## Your task
Lines from the one containing "Given: Open the accessibility widget icon" through the last line of the records below are to be repeated exactly.

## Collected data
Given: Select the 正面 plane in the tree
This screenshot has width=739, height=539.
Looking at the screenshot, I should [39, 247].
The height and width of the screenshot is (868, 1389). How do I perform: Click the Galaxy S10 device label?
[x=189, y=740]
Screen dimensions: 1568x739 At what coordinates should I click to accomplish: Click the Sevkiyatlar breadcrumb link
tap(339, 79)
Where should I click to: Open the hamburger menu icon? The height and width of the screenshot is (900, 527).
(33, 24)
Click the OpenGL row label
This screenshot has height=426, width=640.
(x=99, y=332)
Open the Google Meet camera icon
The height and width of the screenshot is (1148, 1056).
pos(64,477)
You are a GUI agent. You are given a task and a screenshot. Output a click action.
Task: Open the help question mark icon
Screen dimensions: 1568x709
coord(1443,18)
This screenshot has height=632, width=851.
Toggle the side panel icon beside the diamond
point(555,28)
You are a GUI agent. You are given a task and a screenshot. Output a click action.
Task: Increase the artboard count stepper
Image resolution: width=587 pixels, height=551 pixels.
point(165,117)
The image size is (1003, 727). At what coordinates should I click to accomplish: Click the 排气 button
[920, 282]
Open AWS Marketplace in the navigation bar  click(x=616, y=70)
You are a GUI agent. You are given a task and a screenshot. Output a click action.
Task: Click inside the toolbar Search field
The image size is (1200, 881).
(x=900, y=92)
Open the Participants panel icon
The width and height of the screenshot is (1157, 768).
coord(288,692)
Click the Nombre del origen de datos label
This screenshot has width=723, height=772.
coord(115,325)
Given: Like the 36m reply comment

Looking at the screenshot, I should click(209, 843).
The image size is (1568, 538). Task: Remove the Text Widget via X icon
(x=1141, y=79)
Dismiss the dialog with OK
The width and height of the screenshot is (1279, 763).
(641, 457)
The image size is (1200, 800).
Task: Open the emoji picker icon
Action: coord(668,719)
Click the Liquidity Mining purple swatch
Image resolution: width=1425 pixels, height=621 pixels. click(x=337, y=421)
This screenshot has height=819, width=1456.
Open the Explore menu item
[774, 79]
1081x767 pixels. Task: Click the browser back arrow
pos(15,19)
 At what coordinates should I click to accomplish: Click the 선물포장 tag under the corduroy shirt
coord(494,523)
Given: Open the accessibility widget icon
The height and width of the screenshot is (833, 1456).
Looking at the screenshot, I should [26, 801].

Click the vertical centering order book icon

## Written solution
Given: Open the accessibility widget icon
The height and width of the screenshot is (833, 1456).
Looking at the screenshot, I should [26, 801].

Click the vertical centering order book icon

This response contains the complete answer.